• Supplied records
╔══

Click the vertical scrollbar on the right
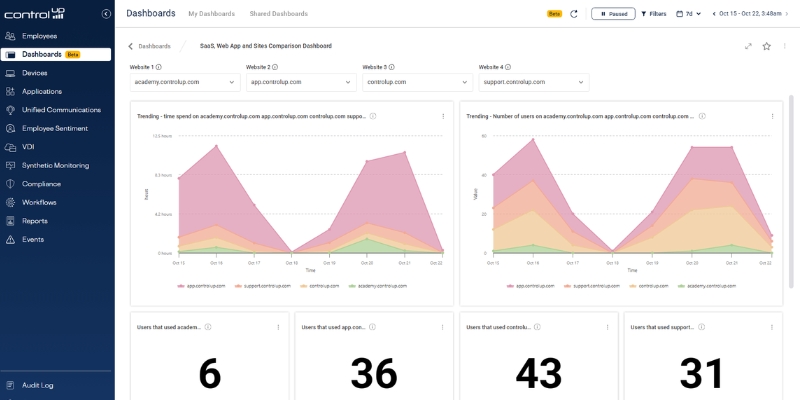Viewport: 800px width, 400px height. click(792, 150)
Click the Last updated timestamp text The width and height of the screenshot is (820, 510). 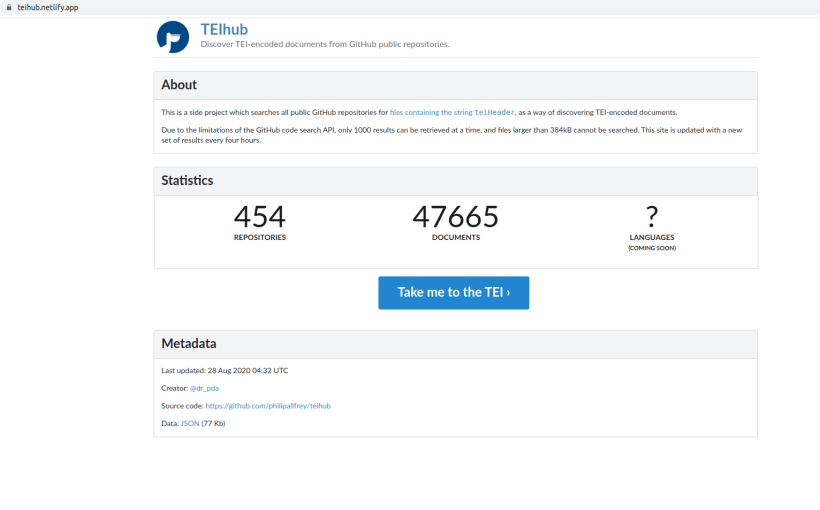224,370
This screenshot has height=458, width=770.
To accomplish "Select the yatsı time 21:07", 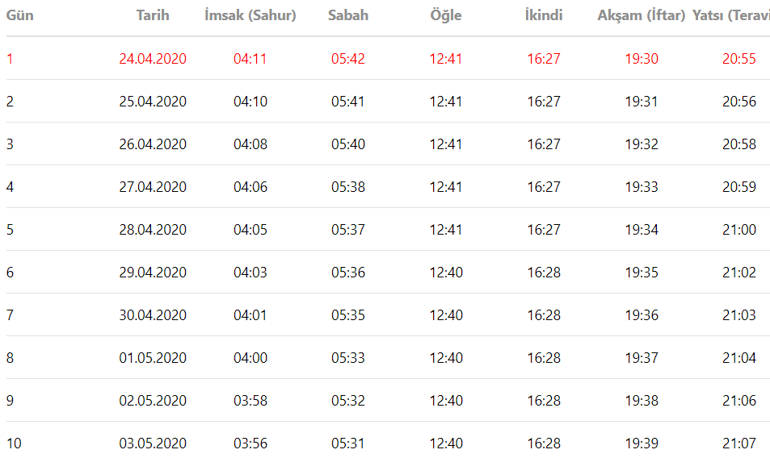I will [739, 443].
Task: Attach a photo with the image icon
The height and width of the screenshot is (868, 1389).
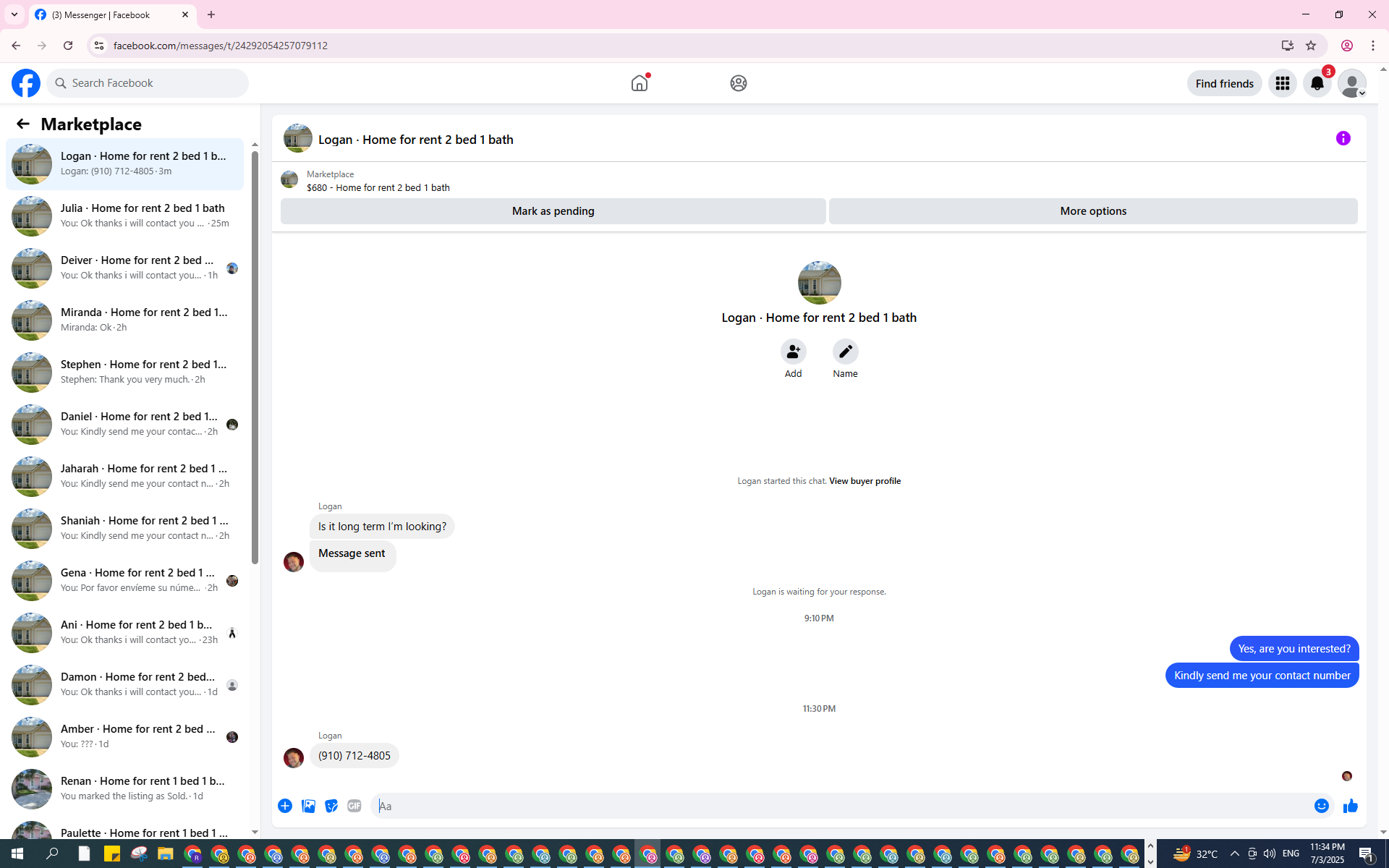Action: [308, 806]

╚══
╔══

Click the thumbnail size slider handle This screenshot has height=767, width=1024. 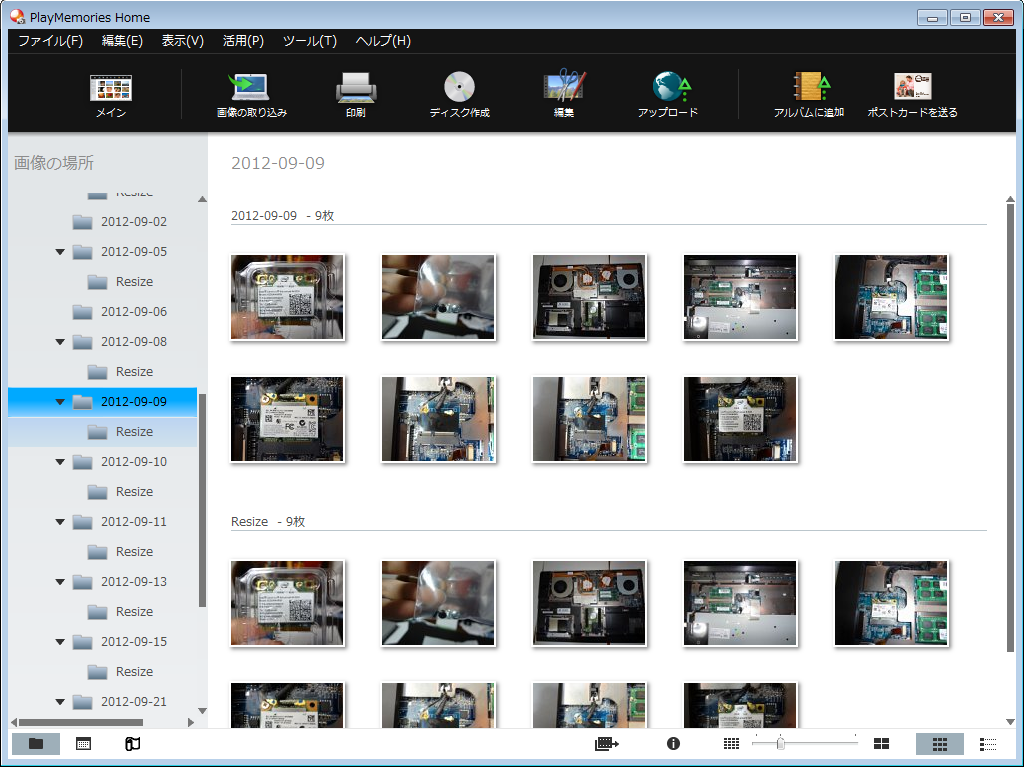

╚══
╔══

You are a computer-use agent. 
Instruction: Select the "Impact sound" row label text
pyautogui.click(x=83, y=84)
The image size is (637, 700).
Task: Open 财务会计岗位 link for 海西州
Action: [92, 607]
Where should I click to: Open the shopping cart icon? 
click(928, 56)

╚══

Copy out, unchanged, the entries above that run from the line containing "You are a computer-use agent." through the line containing "click(928, 56)", with both of those lines included.

You are a computer-use agent. 
Instruction: Select the "Impact sound" row label text
pyautogui.click(x=83, y=84)
The image size is (637, 700).
Task: Open 财务会计岗位 link for 海西州
Action: [92, 607]
Where should I click to: Open the shopping cart icon? 
click(928, 56)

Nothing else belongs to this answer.